§ Supplied text
☆ ☆ ☆ ☆ ☆ ☆ ☆

2 Timothy 1:6-7 (ESV):

6 For this reason I remind you to fan into flame the gift of God, which is in you through the laying on of my hands, 7 for God gave us a spirit not of fear but of power and love and self-control.

What did Paul mean when he advised Timothy to "fan into flame the gift of God, which is in you through the laying on of my hands"? How was Timothy supposed to apply Paul's advice to his life?

My educated guess is that Paul is probably using figurative language, similar to the "go buy more oil to keep your lamp burning" of the parable of the ten virgins (that's my own way of paraphrasing it by the way), to mean the gift of the Holy Spirit that Timothy probably received by the literal laying on of hands by Paul (like the many examples in the book of Acts) and that Timothy should seek to give himself more fully to the control of the Holy Spirit, although the exact concrete way in which he was supposed to do that is not yet clear to me.

  • What did Paul mean ? - Paul is currently unavailable.
    – Lucian
    Commented May 16, 2021 at 3:03
  • @Lucian - that can be said of any Biblical author. I guess you could rephrase it as what did the Holy Spirit, through Paul, mean ...
    – user38524
    Commented May 16, 2021 at 4:01
  • Did you consult the translations and commentaries before asking? biblehub.com/parallel/2_timothy/1-6.htm = fanning flames, stir up the gift, revive the gifts/grace. theidioms.com/fan-the-flames -- also bother to study or read about motivation, encouragement, reproofing of the churches in the epistles.
    – Michael16
    Commented May 21, 2021 at 9:32
  • probably using figurative language - ????
    – Michael16
    Commented May 21, 2021 at 9:41
  • @Michael16 - see this, unless you are saying that Paul meant to literally fan a literal, physical flame (????)
    – user38524
    Commented May 21, 2021 at 10:06

5 Answers 5


Many of the answers provided to this question have hit on pieces, but so far have not completely connected the dots. The key is the second half of the verse where Paul told Timothy that God did not give them a spirit of fear, but of power.

The gift which Paul gave to Timothy through the laying on of his hands was one of the miraculous powers of the Holy Spirit of prophesy, speaking in foreign languages, healing, etc. all of which miraculous powers enabled the people to believe the words the Apostles and disciples spoke of the gospel of Christ. All of the miracles of the Holy Spirit were given in order to confirm the word.

"...a man approved of God among you by miracles and wonders and signs, which God did by him in the midst of you, ..." (Acts 2:22, KJV)

The power of the Holy Spirit was for the purpose of spreading the gospel of Christ. If Timothy became fearful, and let the scoffers and scorners intimidate him then he would not be able to let the power of the Holy Spirit work.

☆ ☆ ☆ ☆ ☆ ☆ ☆

§ Supplied information
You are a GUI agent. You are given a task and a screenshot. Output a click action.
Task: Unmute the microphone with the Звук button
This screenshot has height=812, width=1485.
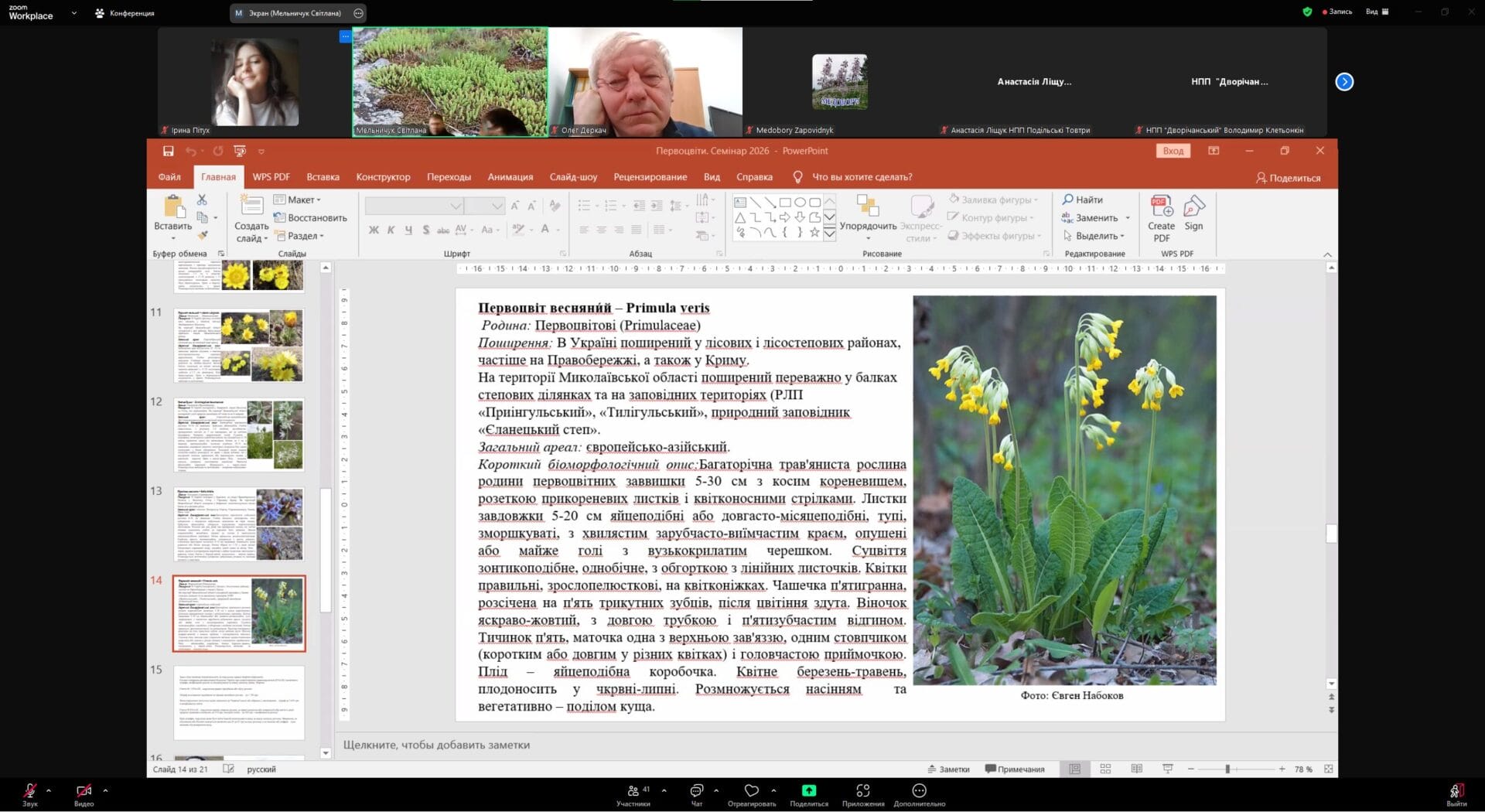click(x=29, y=791)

☆ ☆ ☆ ☆ ☆ ☆ ☆

From the 2 Timothy discussion, pull out word for word the stretch from "5 Answers 5" through "but of power.". The material has no connection to the 2 Timothy discussion.

5 Answers 5


Many of the answers provided to this question have hit on pieces, but so far have not completely connected the dots. The key is the second half of the verse where Paul told Timothy that God did not give them a spirit of fear, but of power.